You ask a question. Aethez plans the answer, walks it step by step, and tells you which past CBSE paper a similar question came from. Here's what happens in between.
- 1
You ask a Class 10 question
Type, paste, or build it with the equation palette. Aethez supports full LaTeX-style notation inline so symbolic and mathematical content renders cleanly. Questions across the Class 10 syllabus work — paste anything you're stuck on, whether it's homework or board-paper revision.
- 2
Aethez looks up similar past questions
The backend searches an index of real CBSE board papers — every Standard and Basic set, every part. Matching uses a mix of text similarity and concept tags so you find questions that test the same idea, not just questions that share the same surface wording.
- 3
A structured answer is composed
The response opens with an Approach paragraph framing the strategy. Then each working step is labelled with What happened, How it was done, and Why it works.
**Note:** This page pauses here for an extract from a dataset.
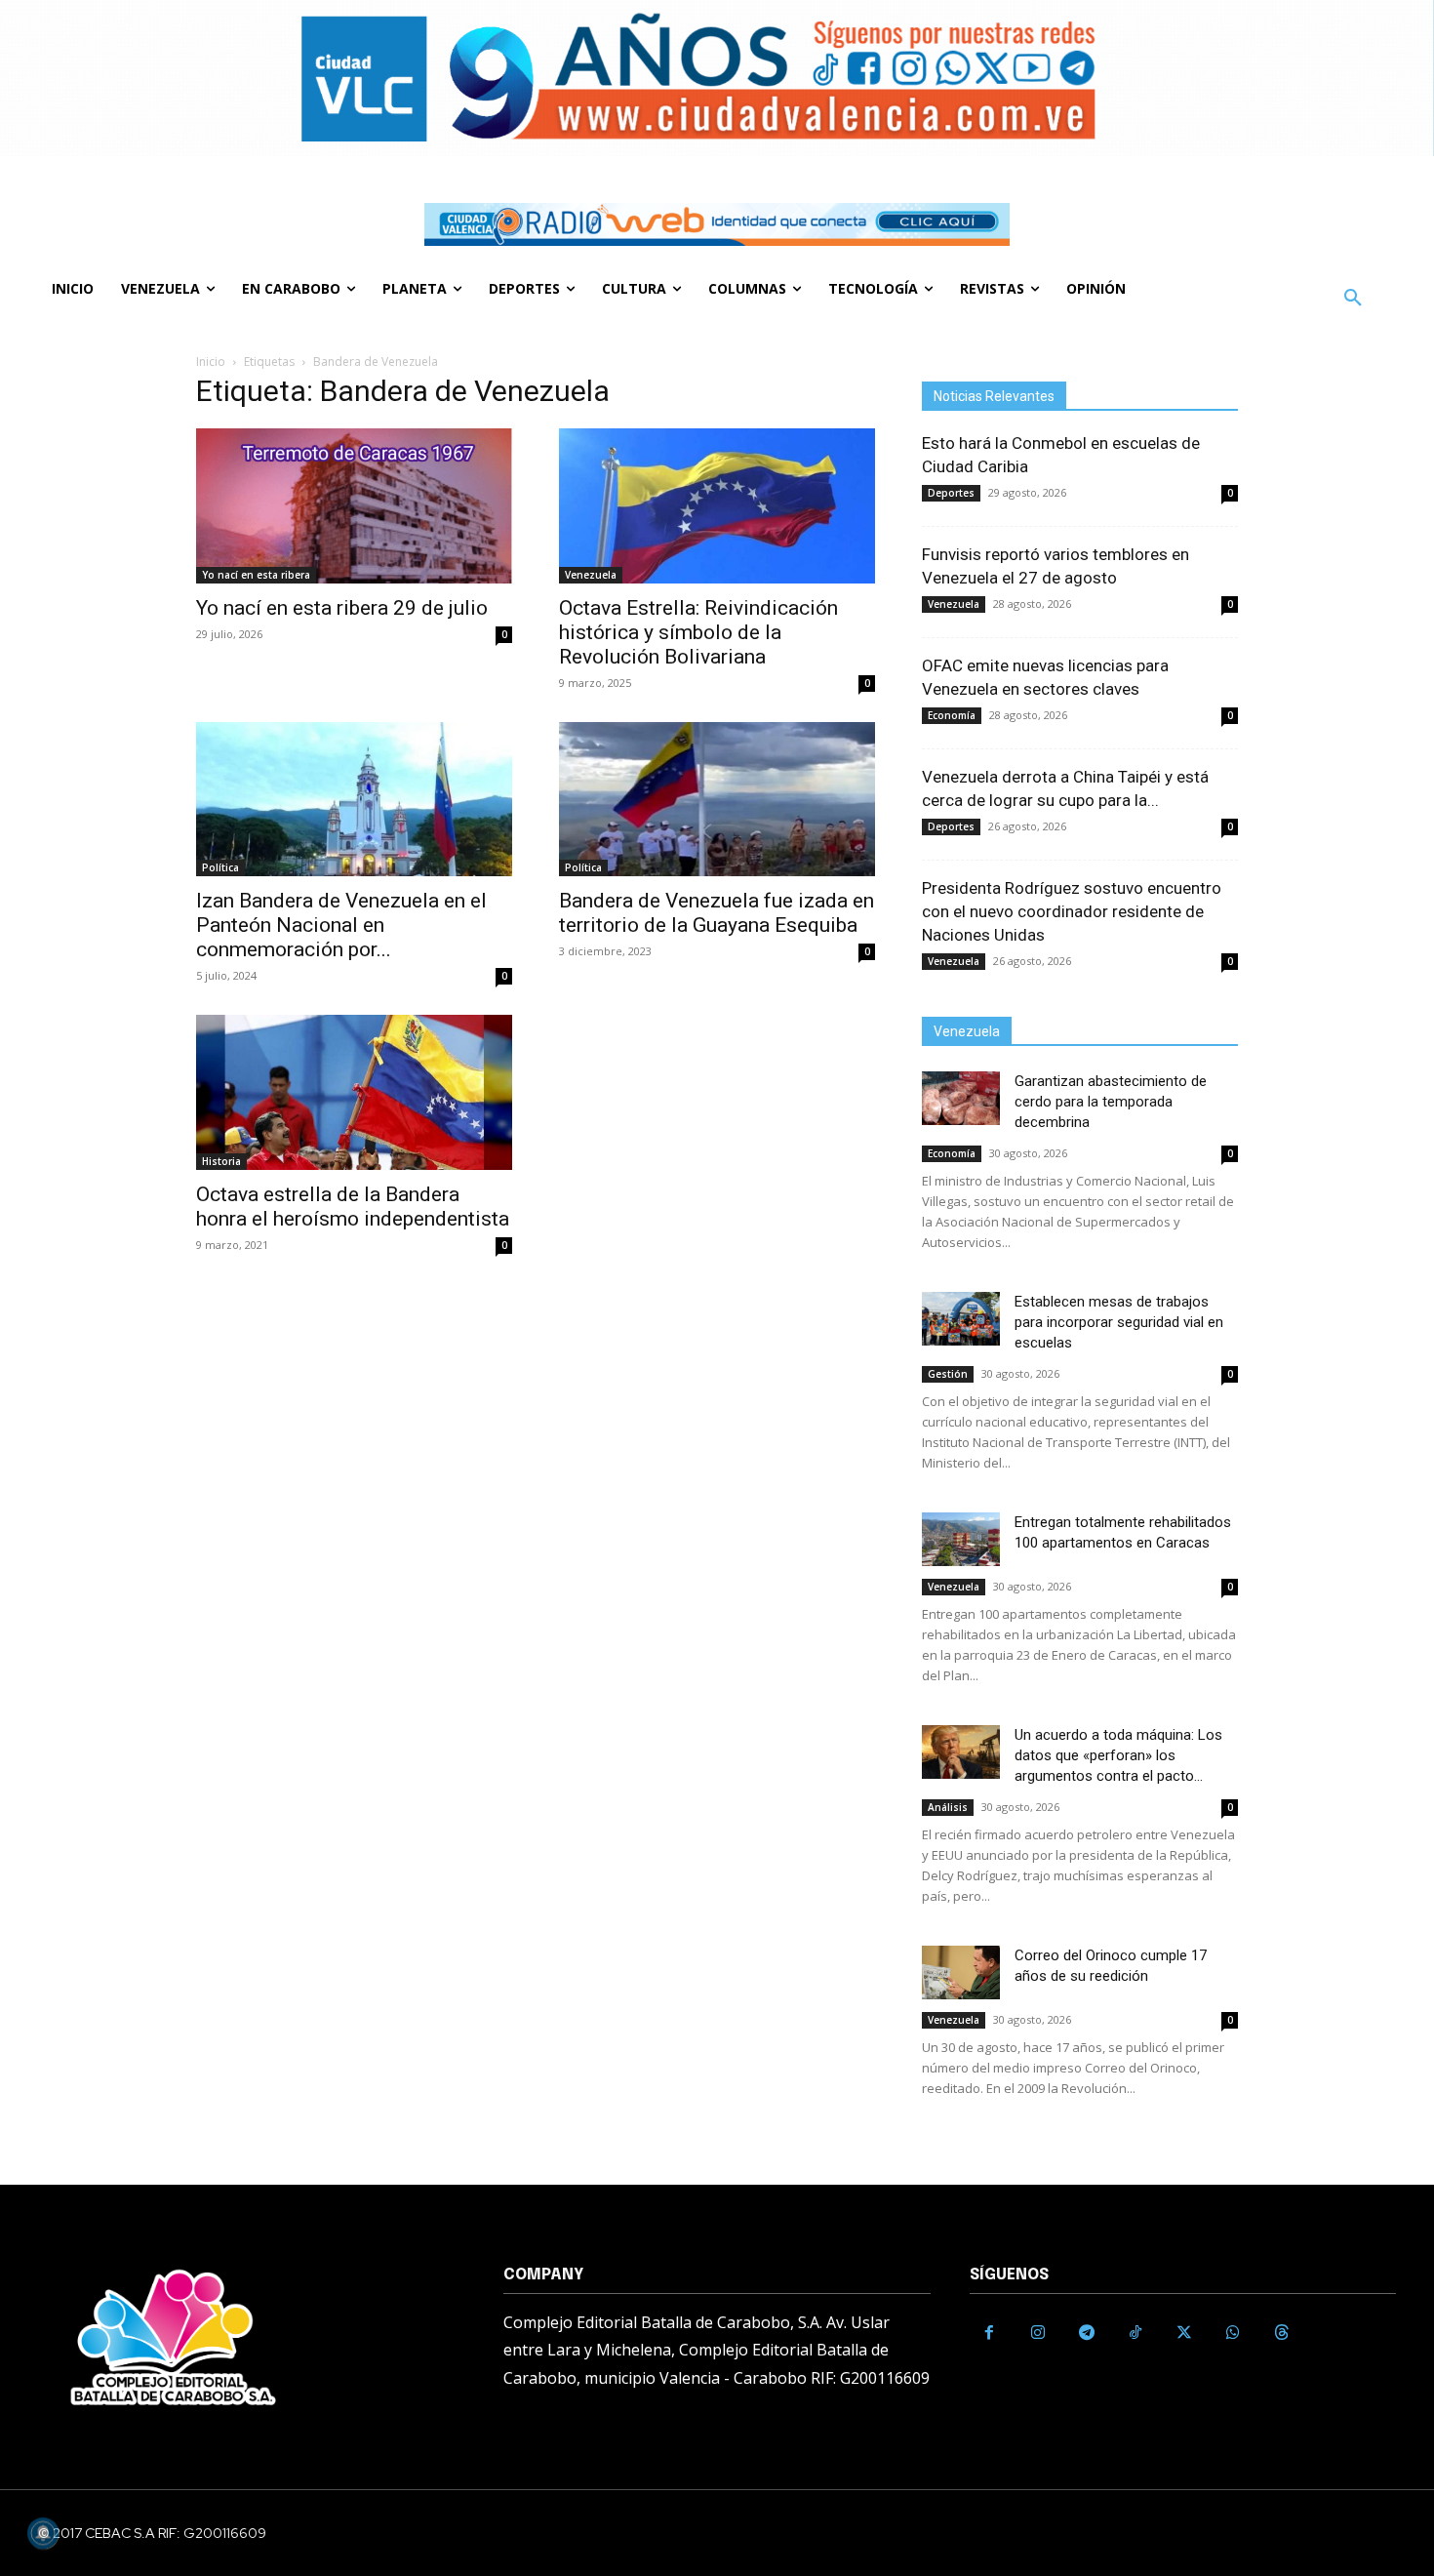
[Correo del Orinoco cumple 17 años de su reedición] (961, 1972)
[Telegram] (1086, 2333)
A final boxed Answer closes the bubble.
- 4
Sidebars hoist the reference material
Prerequisites, formulas used, and unfamiliar terms are lifted out of the chat bubble into a reference panel — so the conversation reads cleanly and you can scan supporting material without scrolling past the working.
- 5
Provenance row tells you the source
Below every grounded answer, a chip row reads "Similar question type appeared in 2026 Standard · Set 4 · Part 3 · 5 marks". Now you know exactly which paper to revisit if you want the full original question.
What about my data?
Chat history is stored per-account so you can return to past conversations from the sidebar. Authentication is handled by Microsoft Entra External ID (the same identity service Office uses). Aethez never sees your password.